Among the sellers: Exodus Movement, whose Bitcoin holdings fell by an estimated 1,084 $BTC as it funds its acquisition of W3C Corp; Fold Inc., down 178 $BTC; and Cango Inc., down 331.3 $BTC following a mining update.

A new financial ecosystem forming around STRC

What may be most significant about March isn’t the buying or selling — it’s the emerging ecosystem of financial products being built around STRC itself. At least five entities have disclosed allocations to STRC or plans to acquire it.

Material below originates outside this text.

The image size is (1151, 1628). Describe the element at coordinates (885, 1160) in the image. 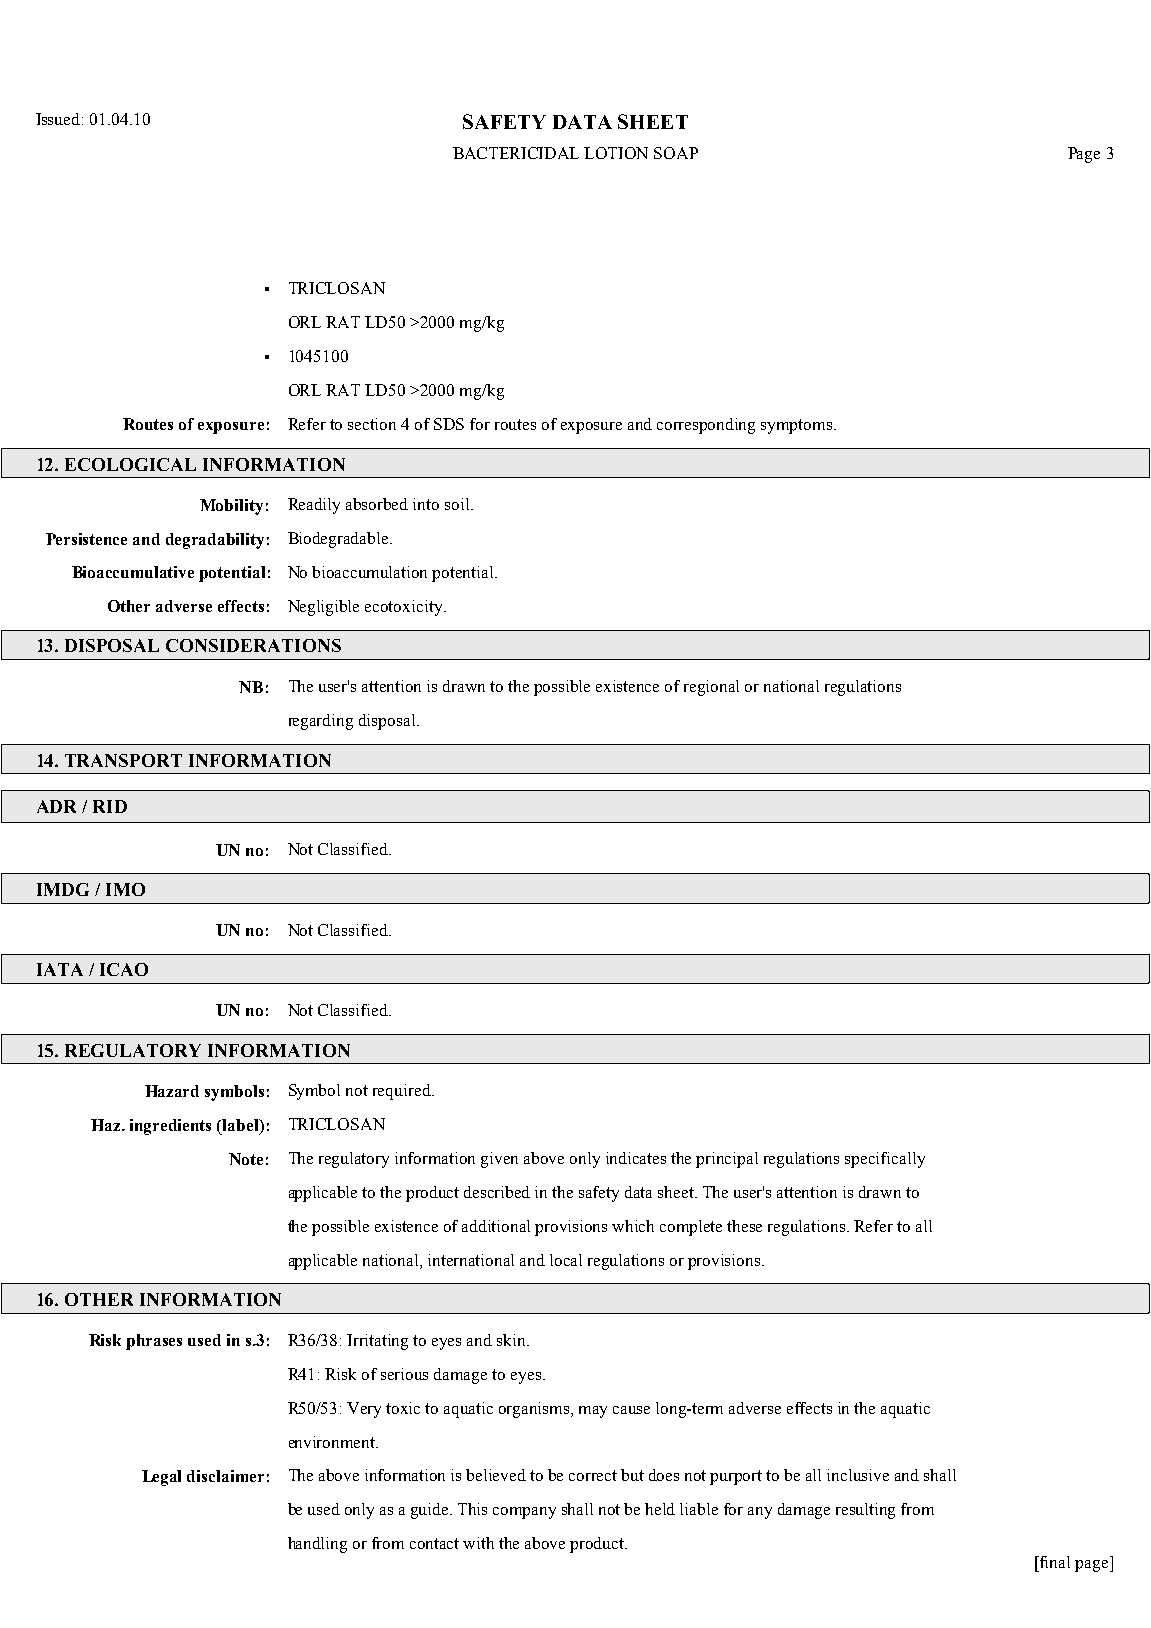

Strive, the asset manager led by CEO Matt Cole, has committed $50 million — over one-third of its corporate treasury — calling STRC “an alternative to a USD reserve mainly made up of cash in low-yield money market funds”.

DeFi protocol Apyx, which describes itself as the first dividend-backed stablecoin, held approximately 450,000 STRC shares worth $45 million as of early April, using the yield to back its apxUSD stablecoin.

Meanwhile, mutual funds and ETFs now hold more than $2 billion in digital credit products in aggregate, with STRC alone accounting for $591 million across datasets from Capital Group, BlackRock, Fidelity, VanEck, and others.

BitcoinTreasuries.net frames this institutional on-ramp as particularly timely amid a private credit crisis in which some issuers have restricted retail fund withdrawals or capped redemptions — a structurally opaque system that, the report argues, compares unfavorably to Bitcoin-backed digital credit where collateral is on-chain and pricing is publicly visible.

Overall, the broader takeaway from March 2026: corporate Bitcoin adoption is not weakening, but it is concentrating. Strategy isn’t just the biggest player — it is increasingly the market itself, with an expanding financial architecture designed to keep accumulating regardless of where the price goes.